[Requirements] In the book review below, where did Ruth Robb live before moving to Atlanta?

[Provided text]
The following ISBNs are associated with this title:

ISBN - 10:1616208600

ISBN - 13:9781616208608

Reviews

Rated 5 out of 5 by from The story of a disturbing period in History Set in 1958 in Atlanta, this book is a fictionalized account of the racist South and how Jews living there at that time were affected. The main character, teenaged Ruth Robb, has moved to Atlanta from Manhattan with her mother and younger sister Natalie to live with her Protestant maternal grandparents following the sudden death of her Jewish father. Ruth is faced with keeping her faith (her Protestant mother had converted to Judaism) a secret to fit in with her peers at the private Christian school in which she was enrolled and within their society, which was largely closed to Jews. The bombing of the synagogue (based on an actual event in 1958 Atlanta) pushes her to reveal her faith and to project her identity. I found this story very absorbing and read it in one day. It portrays a dark period in American History which sadly has not been eradicated. A very good read.

[Given information]
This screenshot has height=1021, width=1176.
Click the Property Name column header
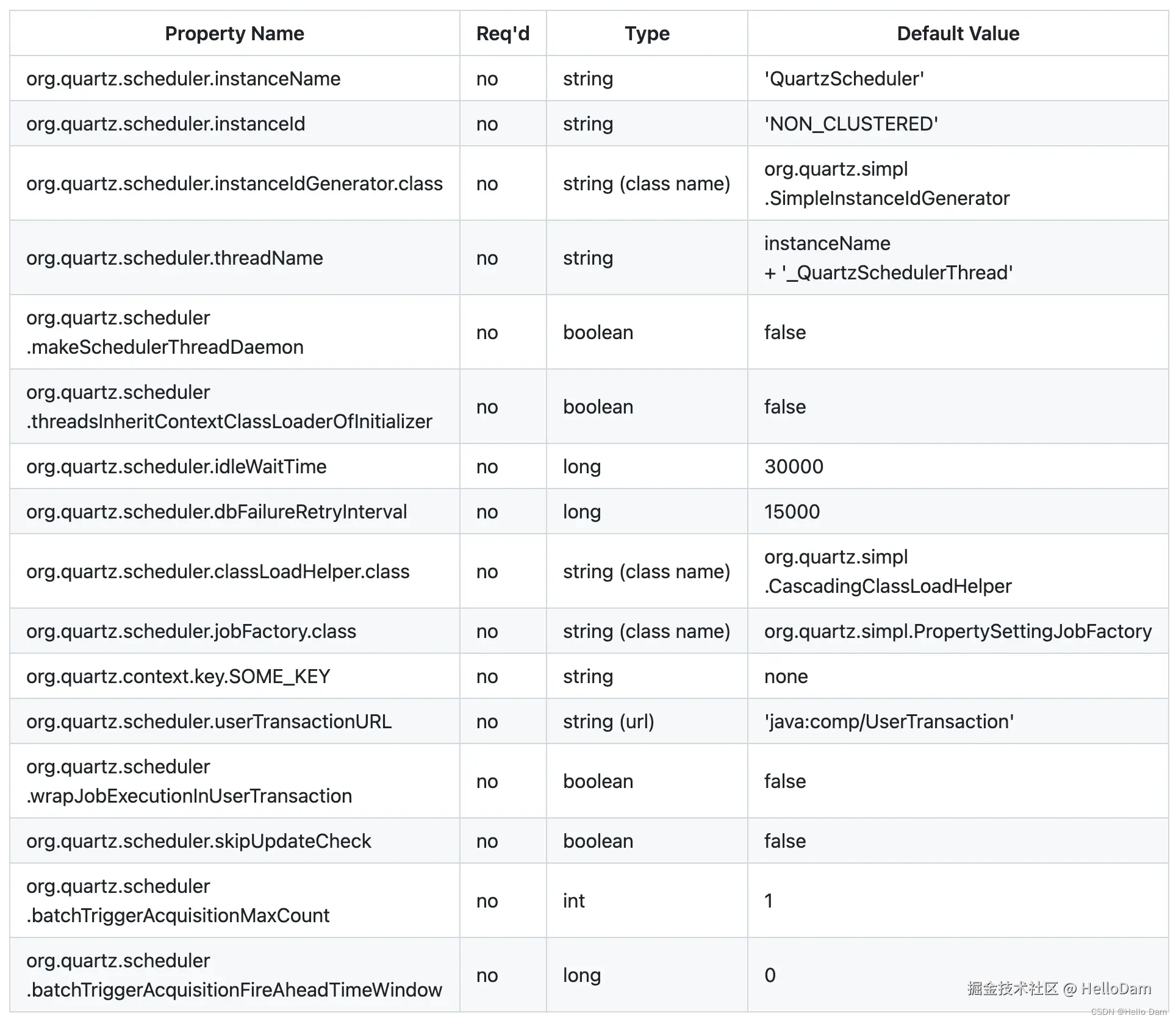click(234, 34)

[Reply to the task] Manhattan